The ethanolic extract of VN was found to be an effective scavenger of DPPH and FRAP with a good reducing power activity. The high antioxidant activity of VN enhanced the potential interest in this plant for improving the efficacy of different products as nutraceutical and pharmacological agents.

In vitro antioxidant of VN for WRL68 cell lines

The oxidative stress was induced by exposing cells to 1000 μM H₂O₂ for 2 hours while the protective effect of the plant reduce the oxidative stress. Cells were first pre-incubated with VN for 2 hours and then treated with 1000 μM H₂O₂. It is obvious that H₂O₂ lead to the production of reactive oxygen species (ROS), which in consequence reduced the antioxidant enzymes such as SOD and GPX. However, pre-treatment with plant extract decreased the free radical formation; therefore the antioxidant enzymes level became higher. Our results revealed that H₂O₂-exposed cells caused a statistically significant decrease (p < 0.05) in GPX activity, whereas those exposed to VN showed significant increase in GPX activity. On the other hand, lipid peroxidation value, measured as MDA production, was significantly increased in H₂O₂- induced oxidative stress group compared to untreated cells.
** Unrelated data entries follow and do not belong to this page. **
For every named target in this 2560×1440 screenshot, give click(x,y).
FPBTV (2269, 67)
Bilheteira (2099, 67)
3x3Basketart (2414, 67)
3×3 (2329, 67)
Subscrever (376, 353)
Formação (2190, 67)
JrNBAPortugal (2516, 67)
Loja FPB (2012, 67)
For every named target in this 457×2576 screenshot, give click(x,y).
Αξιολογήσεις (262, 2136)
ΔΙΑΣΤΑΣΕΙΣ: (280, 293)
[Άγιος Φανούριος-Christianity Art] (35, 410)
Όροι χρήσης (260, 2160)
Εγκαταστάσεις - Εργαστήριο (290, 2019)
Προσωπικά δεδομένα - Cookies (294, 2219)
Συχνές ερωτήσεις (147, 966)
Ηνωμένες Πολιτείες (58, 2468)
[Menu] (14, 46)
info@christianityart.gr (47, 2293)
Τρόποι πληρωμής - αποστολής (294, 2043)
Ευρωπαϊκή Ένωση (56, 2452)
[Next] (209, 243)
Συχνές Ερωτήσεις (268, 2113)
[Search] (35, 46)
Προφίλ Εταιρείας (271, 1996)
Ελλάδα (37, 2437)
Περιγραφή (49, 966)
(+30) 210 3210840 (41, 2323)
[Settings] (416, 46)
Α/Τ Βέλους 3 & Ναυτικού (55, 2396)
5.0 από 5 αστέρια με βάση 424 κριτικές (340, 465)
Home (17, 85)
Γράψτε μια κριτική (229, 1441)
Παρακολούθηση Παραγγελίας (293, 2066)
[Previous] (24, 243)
Whereas in cells pre-incubated with VN extract, there was significant reduction in MDA level due to prevention of lipid peroxidation (Table 4). This is probably due to the presence of 7, 8 dimethyl herbacetin 3-rhamnoside and vitegnoside which showed the highest lipid peroxidase inhibitor activity in PASS result (Table 2).

The role of oxidative stress and tissue damage in diseases, such as atherosclerosis, heart failure, neurodegenerative disorders, aging diabetes mellitus, hypertension and other several diseases are gaining a lot of recognition [32]. Reactive oxygen species (ROS) are prospective carcinogenic substances because of the generating free radicals including hydroxyl, superoxide, peroxyl, hydroperoxyl, and alkoxyl radicals, which participate in tumor promotion, mutagenesis and progression. If there is no effective regulation, the excess ROS will damage proteins, lipids or DNA and in turn inhibition of the normal function through the modulation of gene expression, cell cycle, cell metabolism, cell adhesion and cell death [33].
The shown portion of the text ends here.